__Problem requirements__
Collect each line in the records below that contains the string "Viewport", copying those lines in full.

**** Recorded data ****

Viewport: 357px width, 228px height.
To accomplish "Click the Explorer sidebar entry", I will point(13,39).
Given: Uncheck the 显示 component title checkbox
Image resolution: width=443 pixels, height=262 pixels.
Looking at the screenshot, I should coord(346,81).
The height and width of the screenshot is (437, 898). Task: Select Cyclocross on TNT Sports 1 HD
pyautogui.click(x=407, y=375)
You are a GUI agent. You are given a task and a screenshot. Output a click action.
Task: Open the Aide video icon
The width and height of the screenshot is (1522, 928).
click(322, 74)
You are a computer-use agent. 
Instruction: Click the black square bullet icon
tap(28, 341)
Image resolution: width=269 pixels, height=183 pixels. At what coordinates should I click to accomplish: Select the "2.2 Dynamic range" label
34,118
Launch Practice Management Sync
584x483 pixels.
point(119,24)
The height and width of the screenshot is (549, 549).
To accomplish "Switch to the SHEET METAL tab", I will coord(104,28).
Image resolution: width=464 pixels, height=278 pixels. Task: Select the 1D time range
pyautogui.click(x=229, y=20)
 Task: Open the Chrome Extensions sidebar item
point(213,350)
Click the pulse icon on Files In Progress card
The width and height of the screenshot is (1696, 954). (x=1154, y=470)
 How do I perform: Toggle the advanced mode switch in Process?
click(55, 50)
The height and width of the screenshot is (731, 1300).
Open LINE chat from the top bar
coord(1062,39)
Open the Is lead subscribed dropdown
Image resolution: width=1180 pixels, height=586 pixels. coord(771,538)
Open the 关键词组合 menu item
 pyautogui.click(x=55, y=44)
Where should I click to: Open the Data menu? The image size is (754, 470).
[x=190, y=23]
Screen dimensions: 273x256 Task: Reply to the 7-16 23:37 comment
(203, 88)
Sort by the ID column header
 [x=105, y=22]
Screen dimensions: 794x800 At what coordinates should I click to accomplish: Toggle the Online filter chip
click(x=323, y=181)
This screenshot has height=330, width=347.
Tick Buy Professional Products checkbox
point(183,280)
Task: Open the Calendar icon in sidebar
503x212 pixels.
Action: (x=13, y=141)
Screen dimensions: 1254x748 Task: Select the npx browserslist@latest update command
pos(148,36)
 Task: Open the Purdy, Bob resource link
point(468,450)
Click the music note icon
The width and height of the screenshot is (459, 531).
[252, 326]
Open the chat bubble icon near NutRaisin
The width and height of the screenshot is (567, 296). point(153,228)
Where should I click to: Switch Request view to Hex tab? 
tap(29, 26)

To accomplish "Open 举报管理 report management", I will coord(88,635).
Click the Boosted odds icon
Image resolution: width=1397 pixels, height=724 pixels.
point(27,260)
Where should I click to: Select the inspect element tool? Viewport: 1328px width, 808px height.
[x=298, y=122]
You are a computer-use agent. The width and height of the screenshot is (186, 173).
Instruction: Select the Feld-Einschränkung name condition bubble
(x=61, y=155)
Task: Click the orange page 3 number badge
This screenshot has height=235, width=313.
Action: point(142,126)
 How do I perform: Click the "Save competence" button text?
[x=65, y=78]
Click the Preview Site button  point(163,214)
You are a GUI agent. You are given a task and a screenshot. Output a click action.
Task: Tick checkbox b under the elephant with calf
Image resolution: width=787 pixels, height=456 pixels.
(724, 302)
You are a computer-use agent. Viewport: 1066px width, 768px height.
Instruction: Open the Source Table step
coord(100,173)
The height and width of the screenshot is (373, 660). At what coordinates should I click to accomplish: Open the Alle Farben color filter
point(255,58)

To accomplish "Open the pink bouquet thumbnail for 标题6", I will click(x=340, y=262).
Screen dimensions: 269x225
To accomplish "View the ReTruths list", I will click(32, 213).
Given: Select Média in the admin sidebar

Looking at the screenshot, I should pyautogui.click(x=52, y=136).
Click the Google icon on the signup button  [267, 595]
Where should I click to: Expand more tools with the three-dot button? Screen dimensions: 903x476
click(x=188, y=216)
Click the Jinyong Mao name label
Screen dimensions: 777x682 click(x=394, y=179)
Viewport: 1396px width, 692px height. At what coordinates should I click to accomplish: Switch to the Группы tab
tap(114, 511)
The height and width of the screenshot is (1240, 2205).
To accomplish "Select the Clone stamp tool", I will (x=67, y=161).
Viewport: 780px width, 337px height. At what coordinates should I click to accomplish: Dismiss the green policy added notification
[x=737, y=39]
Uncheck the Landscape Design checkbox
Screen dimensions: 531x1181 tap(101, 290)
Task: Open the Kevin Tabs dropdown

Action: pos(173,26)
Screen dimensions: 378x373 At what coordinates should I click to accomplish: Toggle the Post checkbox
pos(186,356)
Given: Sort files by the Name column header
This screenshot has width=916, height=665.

****

__Solution below__
Viewport: 357px width, 228px height.
Where should I click to: Select the inspect element tool? Viewport: 1328px width, 808px height.
You are a computer-use agent. Viewport: 1066px width, 768px height.
Viewport: 1396px width, 692px height. At what coordinates should I click to accomplish: Switch to the Группы tab
Viewport: 780px width, 337px height. At what coordinates should I click to accomplish: Dismiss the green policy added notification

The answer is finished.